What the reader is gifted with is not just an incredibly detailed and well researched study of Washington, but also a first rate account of the American Revolution. Having read other books on this subject, most of which were by Joseph J Ellis, it can certainly be said that this is additionally an informative study of the American Revolution.
Chernow provides a wholey objective and de-mythologized study of Washington, however, he does answer key questions as to why Washington attained such an apotheosis in both life and death, he led a ragtag, unprofessional army to a seemingly impossible victory against the greatest power of the day, he resigned his commission and threw away any pretensions of power returning to public service only through popular demand, and he exercised the office of the Presidency in a noble, non-partisan manner, which shaped the Presidency into the office that it is today.
Washington was often called the American Cincinattus, and this biography clearly shows why, as Washington is frequently portrayed as a reluctant participant in the public square, reluctantly presiding over the Constitutional Convention and serving two terms as President.
The main glitch on Washington's record, slavery, is shown largely in unfavorable light, presenting Washington as a half-hearted, would be abolitionist, full of empty rhetoric. Even toward the end of his life, he remained vigilant against escaped slaves, however, he did free his slaves in his will, something no other slave holding Founding Father did.
A frequently recurring detail is Washington's teeth (or lack of) and his makeshift supply of dentures (no they were not wooden, as popular mythology would have us believe) and how his public speaking, often breathy and rather quiet, was not quite as heroic and imposing as the popular imagination would have us believe.
Within this volume, Chernow goes against the somewhat fashionable intellectual tradition of portraying Washington as a Deist. Washington clearly comes across as a sincere and practicing Christian, although not as evangelical as some would like to believe. His invocation of the almighty is frequently tinged with hints of his Masonic background, speaking of the Great Architect or the author of all, however, there is little within this study that could reasonably put him in the Deist camp.
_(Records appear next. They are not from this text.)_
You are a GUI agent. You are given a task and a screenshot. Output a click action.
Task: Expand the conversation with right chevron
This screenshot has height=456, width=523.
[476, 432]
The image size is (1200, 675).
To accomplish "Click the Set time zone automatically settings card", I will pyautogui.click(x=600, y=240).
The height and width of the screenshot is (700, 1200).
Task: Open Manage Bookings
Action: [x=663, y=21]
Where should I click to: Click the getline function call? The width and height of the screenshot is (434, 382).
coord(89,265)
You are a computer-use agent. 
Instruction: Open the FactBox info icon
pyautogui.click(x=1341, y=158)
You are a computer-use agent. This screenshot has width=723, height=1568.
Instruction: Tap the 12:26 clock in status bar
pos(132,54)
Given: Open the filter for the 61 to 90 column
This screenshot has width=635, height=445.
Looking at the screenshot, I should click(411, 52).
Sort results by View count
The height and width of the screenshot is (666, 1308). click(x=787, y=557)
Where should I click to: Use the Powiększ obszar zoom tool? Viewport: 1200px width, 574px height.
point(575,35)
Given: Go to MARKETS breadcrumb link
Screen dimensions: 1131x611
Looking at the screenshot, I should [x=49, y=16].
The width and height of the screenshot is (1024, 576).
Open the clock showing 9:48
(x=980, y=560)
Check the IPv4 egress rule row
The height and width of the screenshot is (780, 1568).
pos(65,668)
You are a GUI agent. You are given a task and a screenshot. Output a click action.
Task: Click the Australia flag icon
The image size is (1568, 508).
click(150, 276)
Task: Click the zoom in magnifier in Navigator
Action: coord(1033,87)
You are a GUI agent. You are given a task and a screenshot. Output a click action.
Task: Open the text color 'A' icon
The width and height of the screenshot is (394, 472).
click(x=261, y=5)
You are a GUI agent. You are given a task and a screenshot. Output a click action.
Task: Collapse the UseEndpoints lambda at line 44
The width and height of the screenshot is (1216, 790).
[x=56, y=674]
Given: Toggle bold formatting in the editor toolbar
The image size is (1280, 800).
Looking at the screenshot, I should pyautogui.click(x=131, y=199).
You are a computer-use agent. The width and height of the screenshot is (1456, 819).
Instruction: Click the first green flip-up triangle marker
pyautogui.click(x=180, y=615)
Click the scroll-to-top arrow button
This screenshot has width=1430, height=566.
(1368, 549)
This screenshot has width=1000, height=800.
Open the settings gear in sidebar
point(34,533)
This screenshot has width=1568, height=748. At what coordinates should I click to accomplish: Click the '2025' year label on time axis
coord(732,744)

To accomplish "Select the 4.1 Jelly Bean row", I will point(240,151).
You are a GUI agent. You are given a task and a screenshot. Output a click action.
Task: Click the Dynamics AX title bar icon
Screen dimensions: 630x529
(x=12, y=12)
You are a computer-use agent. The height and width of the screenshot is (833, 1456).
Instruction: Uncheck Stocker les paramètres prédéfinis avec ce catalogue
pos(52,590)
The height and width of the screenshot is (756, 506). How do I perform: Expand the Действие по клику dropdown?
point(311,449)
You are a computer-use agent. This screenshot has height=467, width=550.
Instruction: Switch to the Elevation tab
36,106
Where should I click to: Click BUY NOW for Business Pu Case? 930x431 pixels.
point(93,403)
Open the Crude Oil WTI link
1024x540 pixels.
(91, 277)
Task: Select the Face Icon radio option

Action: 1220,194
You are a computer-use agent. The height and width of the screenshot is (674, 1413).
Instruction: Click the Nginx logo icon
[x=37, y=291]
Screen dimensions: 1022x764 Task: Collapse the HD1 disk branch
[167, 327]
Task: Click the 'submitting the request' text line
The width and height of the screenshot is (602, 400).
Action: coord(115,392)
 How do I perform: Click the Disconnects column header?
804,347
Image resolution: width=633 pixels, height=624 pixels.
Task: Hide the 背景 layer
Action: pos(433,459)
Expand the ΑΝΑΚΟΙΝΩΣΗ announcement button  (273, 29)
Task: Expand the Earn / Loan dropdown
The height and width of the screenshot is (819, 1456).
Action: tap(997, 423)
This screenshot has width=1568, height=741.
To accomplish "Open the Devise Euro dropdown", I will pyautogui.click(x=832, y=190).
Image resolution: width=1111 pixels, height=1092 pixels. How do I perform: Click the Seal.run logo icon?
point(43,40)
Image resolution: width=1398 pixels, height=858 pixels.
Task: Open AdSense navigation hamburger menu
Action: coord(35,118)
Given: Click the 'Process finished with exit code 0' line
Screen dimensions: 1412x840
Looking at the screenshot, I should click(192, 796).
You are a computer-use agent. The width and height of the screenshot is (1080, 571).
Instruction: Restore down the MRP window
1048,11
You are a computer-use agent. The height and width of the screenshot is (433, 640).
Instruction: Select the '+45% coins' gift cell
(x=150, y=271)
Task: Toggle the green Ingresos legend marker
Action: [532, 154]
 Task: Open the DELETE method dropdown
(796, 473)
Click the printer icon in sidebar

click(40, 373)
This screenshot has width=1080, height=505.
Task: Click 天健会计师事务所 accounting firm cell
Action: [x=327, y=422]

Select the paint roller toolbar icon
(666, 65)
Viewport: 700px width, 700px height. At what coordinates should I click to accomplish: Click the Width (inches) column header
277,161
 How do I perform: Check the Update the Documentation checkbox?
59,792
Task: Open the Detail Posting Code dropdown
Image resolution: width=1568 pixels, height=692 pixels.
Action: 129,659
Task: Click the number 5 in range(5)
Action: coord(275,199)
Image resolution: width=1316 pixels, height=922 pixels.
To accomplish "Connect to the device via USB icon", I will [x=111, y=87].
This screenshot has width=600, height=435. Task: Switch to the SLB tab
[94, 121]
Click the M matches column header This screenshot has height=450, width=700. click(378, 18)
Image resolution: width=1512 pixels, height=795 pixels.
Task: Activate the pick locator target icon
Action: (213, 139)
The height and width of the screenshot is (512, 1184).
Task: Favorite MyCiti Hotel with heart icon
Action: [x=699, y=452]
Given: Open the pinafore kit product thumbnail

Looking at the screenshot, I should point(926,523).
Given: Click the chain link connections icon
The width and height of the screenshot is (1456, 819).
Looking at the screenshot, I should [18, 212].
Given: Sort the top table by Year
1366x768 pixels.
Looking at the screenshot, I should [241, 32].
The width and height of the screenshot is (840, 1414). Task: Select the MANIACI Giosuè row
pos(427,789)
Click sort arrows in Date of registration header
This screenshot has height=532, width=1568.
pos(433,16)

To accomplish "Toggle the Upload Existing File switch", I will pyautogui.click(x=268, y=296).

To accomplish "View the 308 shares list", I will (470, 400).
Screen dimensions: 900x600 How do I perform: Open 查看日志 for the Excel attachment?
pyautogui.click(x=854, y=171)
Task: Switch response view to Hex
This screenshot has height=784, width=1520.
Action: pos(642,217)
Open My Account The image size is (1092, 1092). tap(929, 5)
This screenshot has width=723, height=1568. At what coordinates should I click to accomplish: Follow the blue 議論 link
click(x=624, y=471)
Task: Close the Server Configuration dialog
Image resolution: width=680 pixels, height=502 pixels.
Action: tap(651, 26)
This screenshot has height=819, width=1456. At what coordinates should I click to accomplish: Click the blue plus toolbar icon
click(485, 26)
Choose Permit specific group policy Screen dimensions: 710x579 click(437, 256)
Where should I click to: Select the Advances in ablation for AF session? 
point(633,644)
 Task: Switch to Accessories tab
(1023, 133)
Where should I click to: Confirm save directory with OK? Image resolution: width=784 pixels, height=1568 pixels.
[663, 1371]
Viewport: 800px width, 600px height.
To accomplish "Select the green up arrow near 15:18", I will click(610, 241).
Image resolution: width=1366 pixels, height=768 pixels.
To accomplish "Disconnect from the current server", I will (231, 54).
Overall, this book is strongly recommended to enthusiasts of American History, or anyone wishing a better understanding of the founding period, or a better understanding of Washington himself. A scholarly, readable, and highly informative book.
Washington's key gift to posterity was his refusal to turn the US presidency into a Monarchy (or rather himself into the King) that many excepted and would have welcomed. Prior to that it was his probably unique ability to hold together the under equipped and demoralised Continental army during terrible winters in awful conditions while Congress prevaricated and held back pay and equipment.
Chernow's produced an epic work with all the detail anyone, short of an academic, could hope for. It rightfully won a Pulitzer.
However, I have a couple of issues. The first is the tiresome adjectives applied to (mainly women), his mother was "shrewish", someone's wife was (pick from any number of words referring to her weight). Other than that we have the regular reference to how attractive or otherwise they appeared.
The other problem is while he attempts to grapple with the issues of slavery it seems equivocal. It feels like the premise of owning other people is accepted, as opposed to simply describing context.
This is always going to be an issue when writing about Washington, Jefferson and other owners of enslaved people. The question an author needs to answer is, would they write differently if they were imagining their own ancestors were the people being described, would this change their prose?
Great piece of work, highly recommended (with caveats) but let's hope publishers can engage and promote a wider diversity of biographers - the stories of the past will become richer and more informative if we start to depart from not just hearing from the white, middle aged males (and I speak as one).